According to the authors, previous studies have shown that mouse proteins found primarily in urine can trigger allergic symptoms and are often present in low-income and urban neighborhoods in the United States. To determine whether pest management interventions reduce mouse allergens and asthma symptoms, researchers conducted a study of 361 children and adolescents with asthma and allergies to mice. Approximately half of the participants received professional pest management. Both groups received pest management education, written materials, and a demonstration of how to set traps and seal holes that could serve as entry points for mice.
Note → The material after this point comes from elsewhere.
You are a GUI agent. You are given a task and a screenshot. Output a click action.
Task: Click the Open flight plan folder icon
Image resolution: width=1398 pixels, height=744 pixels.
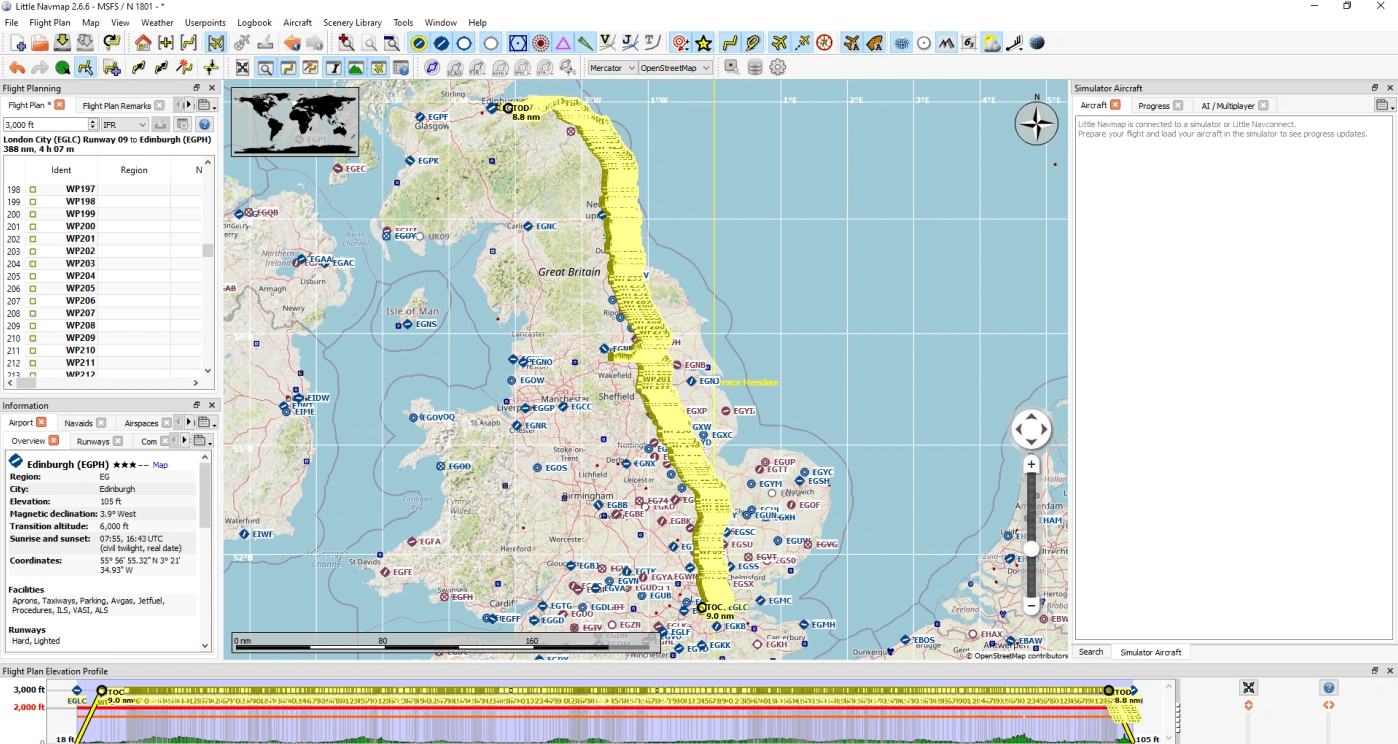coord(40,43)
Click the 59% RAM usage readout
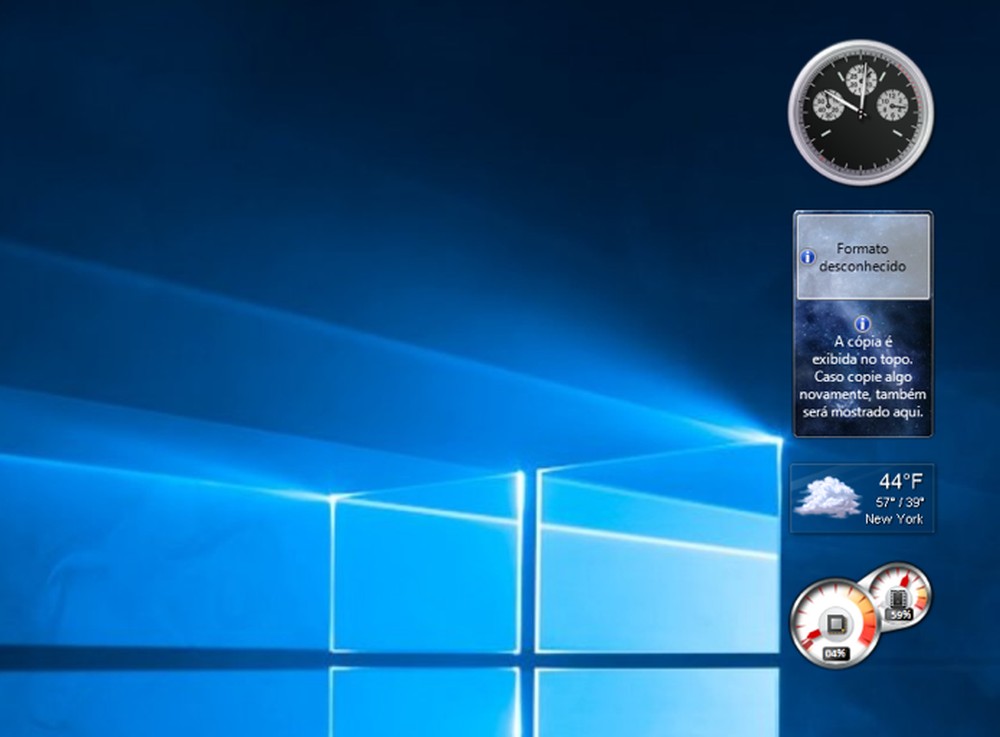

About 40 percent of the households had a decrease in allergen levels of at least 90 percent. Both groups saw substantial improvements in asthma with reductions in mouse allergens. According to the team’s estimations, a 90 percent decrease in bedroom floor mouse allergens reduced maximum symptoms by 14 days per year.
Matsui EC, Perzanowski M, Peng RD, Wise RA, Balcer-Whaley S, Newman M, Cunningham A, Divjan A, Bollinger ME, Zhai S, Chew G, Miller RL, Phipatanakul W. 2017. Effect of an integrated pest management intervention on asthma symptoms among mouse-sensitized children and adolescents with asthma: a randomized clinical trial. JAMA 317(10):1027–1036.